Cuando dieron las 8 en punto Serena se deshizo del uniforme de mesera y salió camino a su casa. Silbaba una canción alegre cuando, la sorpresa la hizo guardar abrupto silencio.
-Tú…
Era Seiya. A pesar de la gorra y los lentes obscuros era fácil de identificar, se encontraba sentado en una banca bajo la luz de una farola ojeaba el periódico. Serena se acercó a él sin pudor alguno y asomó la cabeza sobre su hombro para leer lo que el chico miraba con tanto interés.
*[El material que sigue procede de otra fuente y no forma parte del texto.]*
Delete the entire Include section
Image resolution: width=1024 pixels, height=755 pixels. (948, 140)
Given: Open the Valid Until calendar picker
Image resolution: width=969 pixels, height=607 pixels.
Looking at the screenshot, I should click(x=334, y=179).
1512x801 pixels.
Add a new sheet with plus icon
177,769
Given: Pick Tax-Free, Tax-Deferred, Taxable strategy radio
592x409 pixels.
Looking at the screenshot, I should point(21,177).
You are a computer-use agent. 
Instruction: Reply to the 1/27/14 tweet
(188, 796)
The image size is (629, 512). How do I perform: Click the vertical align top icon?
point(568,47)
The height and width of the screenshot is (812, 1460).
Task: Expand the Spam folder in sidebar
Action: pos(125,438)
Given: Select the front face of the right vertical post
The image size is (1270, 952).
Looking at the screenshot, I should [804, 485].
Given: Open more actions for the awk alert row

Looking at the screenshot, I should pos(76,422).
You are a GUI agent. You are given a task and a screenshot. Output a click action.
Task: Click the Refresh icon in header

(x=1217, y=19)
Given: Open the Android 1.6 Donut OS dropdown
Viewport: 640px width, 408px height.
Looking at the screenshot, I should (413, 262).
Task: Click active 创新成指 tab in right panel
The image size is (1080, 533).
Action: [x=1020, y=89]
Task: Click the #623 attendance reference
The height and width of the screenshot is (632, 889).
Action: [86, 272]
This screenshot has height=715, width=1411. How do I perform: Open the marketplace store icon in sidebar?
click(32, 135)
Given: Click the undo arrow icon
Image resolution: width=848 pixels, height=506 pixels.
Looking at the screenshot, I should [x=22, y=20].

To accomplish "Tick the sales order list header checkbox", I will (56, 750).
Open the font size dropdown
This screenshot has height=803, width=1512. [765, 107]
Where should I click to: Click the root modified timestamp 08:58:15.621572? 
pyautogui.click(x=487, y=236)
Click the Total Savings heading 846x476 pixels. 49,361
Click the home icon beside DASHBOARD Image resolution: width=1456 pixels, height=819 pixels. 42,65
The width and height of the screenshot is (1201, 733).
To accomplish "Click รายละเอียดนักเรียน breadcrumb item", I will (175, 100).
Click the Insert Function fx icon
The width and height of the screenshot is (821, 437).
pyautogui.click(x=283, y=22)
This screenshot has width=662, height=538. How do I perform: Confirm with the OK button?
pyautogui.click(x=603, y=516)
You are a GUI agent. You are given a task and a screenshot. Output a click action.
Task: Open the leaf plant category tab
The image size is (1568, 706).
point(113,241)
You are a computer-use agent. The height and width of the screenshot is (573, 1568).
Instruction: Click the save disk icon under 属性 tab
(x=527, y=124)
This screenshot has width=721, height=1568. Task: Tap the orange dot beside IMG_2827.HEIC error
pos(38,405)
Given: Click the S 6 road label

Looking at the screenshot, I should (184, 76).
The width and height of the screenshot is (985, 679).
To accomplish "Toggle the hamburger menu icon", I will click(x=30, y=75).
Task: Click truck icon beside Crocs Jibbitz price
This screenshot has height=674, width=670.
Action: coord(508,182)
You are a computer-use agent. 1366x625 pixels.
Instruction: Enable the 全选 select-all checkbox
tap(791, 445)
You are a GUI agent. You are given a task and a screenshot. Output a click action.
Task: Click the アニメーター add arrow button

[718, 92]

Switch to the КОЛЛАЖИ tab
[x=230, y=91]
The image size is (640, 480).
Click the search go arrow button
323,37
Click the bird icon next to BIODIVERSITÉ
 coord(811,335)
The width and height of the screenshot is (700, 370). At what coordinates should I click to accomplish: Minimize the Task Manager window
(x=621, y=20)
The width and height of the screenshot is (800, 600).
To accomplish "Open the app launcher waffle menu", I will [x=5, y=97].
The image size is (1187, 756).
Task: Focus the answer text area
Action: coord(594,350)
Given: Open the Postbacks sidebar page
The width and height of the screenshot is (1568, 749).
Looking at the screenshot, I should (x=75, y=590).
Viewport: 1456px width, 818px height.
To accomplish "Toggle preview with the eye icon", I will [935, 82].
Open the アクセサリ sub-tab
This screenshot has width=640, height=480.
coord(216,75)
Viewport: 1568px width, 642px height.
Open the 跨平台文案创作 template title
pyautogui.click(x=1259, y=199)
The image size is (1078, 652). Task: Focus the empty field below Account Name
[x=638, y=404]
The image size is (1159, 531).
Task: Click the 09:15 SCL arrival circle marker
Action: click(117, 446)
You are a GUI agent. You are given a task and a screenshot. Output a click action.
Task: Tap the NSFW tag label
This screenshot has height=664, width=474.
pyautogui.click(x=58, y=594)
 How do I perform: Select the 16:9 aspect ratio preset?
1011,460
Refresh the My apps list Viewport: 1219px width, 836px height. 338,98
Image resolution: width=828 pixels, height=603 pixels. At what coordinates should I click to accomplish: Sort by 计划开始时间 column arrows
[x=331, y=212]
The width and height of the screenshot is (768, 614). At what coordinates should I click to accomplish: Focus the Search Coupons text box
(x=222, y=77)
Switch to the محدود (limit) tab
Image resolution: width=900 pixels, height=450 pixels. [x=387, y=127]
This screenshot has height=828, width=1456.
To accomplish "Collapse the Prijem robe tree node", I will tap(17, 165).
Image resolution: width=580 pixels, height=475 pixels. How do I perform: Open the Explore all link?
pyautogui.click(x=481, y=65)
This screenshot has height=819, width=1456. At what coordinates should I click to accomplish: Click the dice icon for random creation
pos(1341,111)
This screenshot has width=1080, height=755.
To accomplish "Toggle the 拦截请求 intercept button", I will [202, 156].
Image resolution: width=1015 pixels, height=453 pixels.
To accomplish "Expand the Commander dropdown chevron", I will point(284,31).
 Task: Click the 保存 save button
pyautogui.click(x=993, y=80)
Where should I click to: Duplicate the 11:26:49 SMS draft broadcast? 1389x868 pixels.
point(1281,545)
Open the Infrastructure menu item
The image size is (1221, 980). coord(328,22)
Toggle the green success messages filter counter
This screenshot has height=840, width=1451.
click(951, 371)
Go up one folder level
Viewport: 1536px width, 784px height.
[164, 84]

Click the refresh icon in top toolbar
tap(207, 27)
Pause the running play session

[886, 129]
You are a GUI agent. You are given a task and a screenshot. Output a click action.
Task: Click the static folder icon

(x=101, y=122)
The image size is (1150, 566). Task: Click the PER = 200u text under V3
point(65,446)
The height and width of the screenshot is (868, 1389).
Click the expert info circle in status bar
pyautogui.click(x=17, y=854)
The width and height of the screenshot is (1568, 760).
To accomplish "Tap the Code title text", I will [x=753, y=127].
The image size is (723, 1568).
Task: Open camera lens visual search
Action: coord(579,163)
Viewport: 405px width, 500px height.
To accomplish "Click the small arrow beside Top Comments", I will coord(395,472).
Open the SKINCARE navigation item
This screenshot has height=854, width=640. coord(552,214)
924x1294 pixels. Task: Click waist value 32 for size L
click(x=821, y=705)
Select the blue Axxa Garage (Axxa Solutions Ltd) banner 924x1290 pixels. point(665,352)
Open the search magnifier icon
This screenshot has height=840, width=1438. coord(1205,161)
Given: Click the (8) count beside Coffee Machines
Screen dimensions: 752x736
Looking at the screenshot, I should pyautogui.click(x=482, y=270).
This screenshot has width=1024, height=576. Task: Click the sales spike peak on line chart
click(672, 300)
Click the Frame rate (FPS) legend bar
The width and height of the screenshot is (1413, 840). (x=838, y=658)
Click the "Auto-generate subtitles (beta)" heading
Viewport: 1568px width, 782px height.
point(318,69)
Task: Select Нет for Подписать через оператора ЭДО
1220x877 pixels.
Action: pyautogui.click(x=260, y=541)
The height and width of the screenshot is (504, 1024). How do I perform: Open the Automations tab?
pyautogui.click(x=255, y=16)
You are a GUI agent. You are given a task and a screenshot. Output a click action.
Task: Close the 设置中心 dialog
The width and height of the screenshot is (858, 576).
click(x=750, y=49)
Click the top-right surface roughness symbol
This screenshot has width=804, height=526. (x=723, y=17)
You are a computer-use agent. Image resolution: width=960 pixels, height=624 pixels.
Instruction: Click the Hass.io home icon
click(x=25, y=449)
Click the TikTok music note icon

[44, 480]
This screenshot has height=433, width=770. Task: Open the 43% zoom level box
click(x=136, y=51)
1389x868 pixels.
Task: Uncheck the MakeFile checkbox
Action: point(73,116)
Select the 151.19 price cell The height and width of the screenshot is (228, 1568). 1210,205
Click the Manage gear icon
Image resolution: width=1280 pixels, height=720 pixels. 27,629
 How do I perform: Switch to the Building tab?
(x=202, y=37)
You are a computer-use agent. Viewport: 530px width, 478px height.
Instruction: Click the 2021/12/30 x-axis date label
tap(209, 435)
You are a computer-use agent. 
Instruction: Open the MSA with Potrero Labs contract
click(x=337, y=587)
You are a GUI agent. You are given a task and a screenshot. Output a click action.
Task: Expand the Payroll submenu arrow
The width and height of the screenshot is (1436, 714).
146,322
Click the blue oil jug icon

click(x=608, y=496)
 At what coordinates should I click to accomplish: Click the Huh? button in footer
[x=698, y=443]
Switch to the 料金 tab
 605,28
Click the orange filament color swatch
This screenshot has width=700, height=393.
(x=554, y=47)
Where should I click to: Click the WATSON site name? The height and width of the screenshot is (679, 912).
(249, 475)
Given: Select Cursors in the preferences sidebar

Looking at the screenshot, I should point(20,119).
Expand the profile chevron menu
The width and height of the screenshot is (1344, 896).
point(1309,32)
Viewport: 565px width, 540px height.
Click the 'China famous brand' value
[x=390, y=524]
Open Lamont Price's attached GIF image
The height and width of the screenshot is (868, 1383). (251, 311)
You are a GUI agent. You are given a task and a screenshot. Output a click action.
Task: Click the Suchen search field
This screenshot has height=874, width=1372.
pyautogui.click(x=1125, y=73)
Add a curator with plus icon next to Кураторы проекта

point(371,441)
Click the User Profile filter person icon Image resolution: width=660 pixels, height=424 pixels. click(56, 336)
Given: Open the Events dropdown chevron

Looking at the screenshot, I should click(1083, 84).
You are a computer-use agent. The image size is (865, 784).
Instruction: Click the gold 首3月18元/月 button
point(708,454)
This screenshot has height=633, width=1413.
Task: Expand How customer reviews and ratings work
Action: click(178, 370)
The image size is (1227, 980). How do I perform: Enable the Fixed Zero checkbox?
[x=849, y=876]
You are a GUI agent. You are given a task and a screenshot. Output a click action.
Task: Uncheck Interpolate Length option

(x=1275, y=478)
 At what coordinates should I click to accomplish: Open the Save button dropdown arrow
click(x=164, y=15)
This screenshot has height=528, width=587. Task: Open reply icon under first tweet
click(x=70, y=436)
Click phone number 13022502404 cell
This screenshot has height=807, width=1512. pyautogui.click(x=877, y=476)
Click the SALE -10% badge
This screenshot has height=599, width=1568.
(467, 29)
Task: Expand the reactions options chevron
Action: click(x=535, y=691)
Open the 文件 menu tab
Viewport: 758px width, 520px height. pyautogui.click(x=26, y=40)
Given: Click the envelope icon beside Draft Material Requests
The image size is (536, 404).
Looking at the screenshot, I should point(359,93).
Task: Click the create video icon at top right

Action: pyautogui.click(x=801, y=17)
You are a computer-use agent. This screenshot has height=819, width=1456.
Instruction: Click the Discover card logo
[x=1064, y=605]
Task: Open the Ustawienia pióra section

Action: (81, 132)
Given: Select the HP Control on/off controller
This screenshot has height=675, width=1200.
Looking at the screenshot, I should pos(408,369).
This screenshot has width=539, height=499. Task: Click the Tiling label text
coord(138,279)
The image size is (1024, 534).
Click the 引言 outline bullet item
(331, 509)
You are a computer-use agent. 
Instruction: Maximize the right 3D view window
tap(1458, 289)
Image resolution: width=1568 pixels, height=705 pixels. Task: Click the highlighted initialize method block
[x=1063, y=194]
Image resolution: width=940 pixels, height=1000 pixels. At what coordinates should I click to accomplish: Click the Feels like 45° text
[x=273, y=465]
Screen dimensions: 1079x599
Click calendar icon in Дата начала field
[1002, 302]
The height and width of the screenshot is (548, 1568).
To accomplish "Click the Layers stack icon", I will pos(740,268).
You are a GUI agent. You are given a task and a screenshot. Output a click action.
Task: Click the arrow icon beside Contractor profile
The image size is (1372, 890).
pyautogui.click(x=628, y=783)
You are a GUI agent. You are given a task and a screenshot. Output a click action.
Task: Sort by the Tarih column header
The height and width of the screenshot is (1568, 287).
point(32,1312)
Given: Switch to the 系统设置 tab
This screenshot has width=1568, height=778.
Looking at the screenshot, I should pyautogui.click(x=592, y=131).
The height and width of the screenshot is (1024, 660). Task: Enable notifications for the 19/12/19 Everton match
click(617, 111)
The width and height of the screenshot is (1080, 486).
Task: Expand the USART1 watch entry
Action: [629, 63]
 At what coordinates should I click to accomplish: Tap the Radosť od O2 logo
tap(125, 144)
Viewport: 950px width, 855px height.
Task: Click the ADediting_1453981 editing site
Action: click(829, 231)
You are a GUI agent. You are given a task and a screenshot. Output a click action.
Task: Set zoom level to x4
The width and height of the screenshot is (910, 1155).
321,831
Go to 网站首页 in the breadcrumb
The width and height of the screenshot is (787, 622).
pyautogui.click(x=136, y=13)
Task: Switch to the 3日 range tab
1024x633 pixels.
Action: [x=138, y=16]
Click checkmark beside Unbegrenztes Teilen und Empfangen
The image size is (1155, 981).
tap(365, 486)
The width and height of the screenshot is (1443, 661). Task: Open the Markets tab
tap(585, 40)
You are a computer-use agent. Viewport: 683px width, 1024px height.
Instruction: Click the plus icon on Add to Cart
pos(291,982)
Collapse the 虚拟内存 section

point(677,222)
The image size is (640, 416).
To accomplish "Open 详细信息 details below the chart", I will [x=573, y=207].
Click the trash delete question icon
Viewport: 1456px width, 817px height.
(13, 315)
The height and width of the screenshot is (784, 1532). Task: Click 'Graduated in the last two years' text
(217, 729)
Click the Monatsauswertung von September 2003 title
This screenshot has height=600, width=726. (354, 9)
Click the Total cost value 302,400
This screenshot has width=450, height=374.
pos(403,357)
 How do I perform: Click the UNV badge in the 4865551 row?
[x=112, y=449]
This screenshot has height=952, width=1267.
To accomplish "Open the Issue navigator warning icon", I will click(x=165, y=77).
-La Actriz Reina Matsura regresa a Tokio… -Leyó la joven logrando que Seiya diera un respingo de sorpresa.
-¿Qué crees que haces? –Le preguntó con taquicardia- ¡Me asustaste!
-Lo siento –dijo Serena riendo apenada- Pero… te vez muy gracioso con ese atuendo a estas horas de la noche.
- Es para pasar desapercibido –obvió- supongo que no funciona. ¿Espiándome? –preguntó cual Casanova.
-Lo mismo digo yo –dijo indignada.
-¿Tú? –Preguntó confundido- Yo estoy viviendo aquí –dijo señalando los departamentos frente a él- ¿Cuál es tu excusa?
-Yo trabajo en el café de allá –dijo apuntando tras de ella
-Es el destino –bromeó.
-No me digas… -dijo ella con sarcasmo- Para la otra consigue un disfraz más discreto –le aconsejó- Nos vemos.
Serena siguió su camino, pero el chico le dio alcance apenas unos pasos después
-Caminaré contigo.
-¿Por qué? –preguntó sorprendida.
-Porque estoy aburrido –dijo él con simpleza.
Serena se encogió de hombros y dio un gran bosteo demasiado cansada para rebatir.
-¿Qué leías en el periódico? –Le preguntó- ¿Eres fan de Reina Matsura?
-El presidente de sus desertores más bien –dijo con fastidio
-¿En serio? –Preguntó Serena sorprendida- Pues a mí me parece una gran estrella.
-Querrás decir actriz
-¿Bromeas? –Dijo visiblemente emocionada- La señorita Matsura no sólo actua, sino también canta y baila además, a pesar de pasar los 30 aun participa en pasarelas de diseñadores de todo el mundo.
-No conocías a Three Lights y eres fan de Reina Matsura… Te vez joven para tener cuarenta.
-Búrlate lo que quieras –dijo sacándole la lengua de manera infantil- sigo creyendo que Reina Matsura es la mejor estrella de todos los tiempos. Espero llegar a ser como ella cuando tenga su edad.
-No sabes lo que dices… -Murmuró Seiya. Y aunque Serena no entendió bien lo que dijo lo interpreto a su manera y haciendo un gesto de desagrado dijo:
-Amargado…
Seiya sólo rió.
-Yo llego hasta aquí –dijo Serena deteniéndose frente a su casa- Nos vemos mañana
-Descansa bombón
-Serena… -le corrigió haciendo un ademán de despedida y entró a su casa.
Seiya se quedó un momento de pie mirando sólo la puerta por donde la joven había desaparecido.
-Por favor, no te parezcas a Reina Matsura –dijo con una amarga media sonrisa, para después volver por el camino andado.